Decomposing manipulator dynamics into modules enables local geometric controllers with a single adaptation gain that cut RMS position error by at least 12.2 percent.

A machine-rendered reading of the paper's core claim, the machinery that carries it, and where it could break.

This paper introduces an adaptive modular geometric control approach for robotic manipulators by breaking the overall system dynamics into separate modules. Local geometric controllers are then designed for each module, with a single adaptation gain handling uncertainties throughout the system to keep estimates consistent and stable. Exponential stability is shown when the model is perfect, and simulations on a redundant arm confirm at least 12.2 percent lower RMS position errors than competing methods while using similar control effort. The framework addresses parametric uncertainties without drift in estimates.

Core claim

The adaptive modular geometric control framework decomposes the manipulator dynamics into individual modules to design local geometric control laws at the module level. A geometric adaptation law with only one adaptation gain is incorporated to handle parametric uncertainties, ensuring physically consistent and drift-free estimates. Exponential stability is established for the nominal case, and simulations demonstrate a reduction in RMS position error of at least 12.2% compared to state-of-the-art controllers under nearly identical control effort.

◆ ◆ ◆ ◆ ◆ ◆ ◆

__Task instructions__. Reproduce the stretch of the passage on adaptive modular geometric control from "The adaptive modular" through "identical control effort.", swapping "nominal" for "ideal". The listing that comes next is separate material and has no connection to the passage on adaptive modular geometric control.

__Data__.
◆ ◆ ◆ ◆ ◆ ◆ ◆

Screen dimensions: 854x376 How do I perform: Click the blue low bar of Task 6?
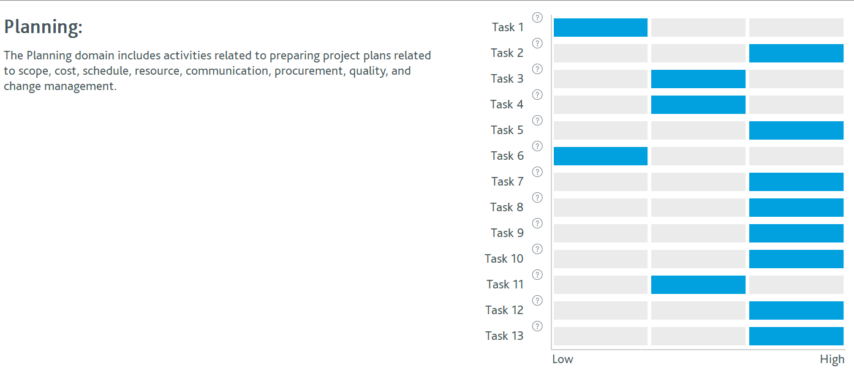pos(600,156)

◆ ◆ ◆ ◆ ◆ ◆ ◆

__Result__.
The adaptive modular geometric control framework decomposes the manipulator dynamics into individual modules to design local geometric control laws at the module level. A geometric adaptation law with only one adaptation gain is incorporated to handle parametric uncertainties, ensuring physically consistent and drift-free estimates. Exponential stability is established for the ideal case, and simulations demonstrate a reduction in RMS position error of at least 12.2% compared to state-of-the-art controllers under nearly identical control effort.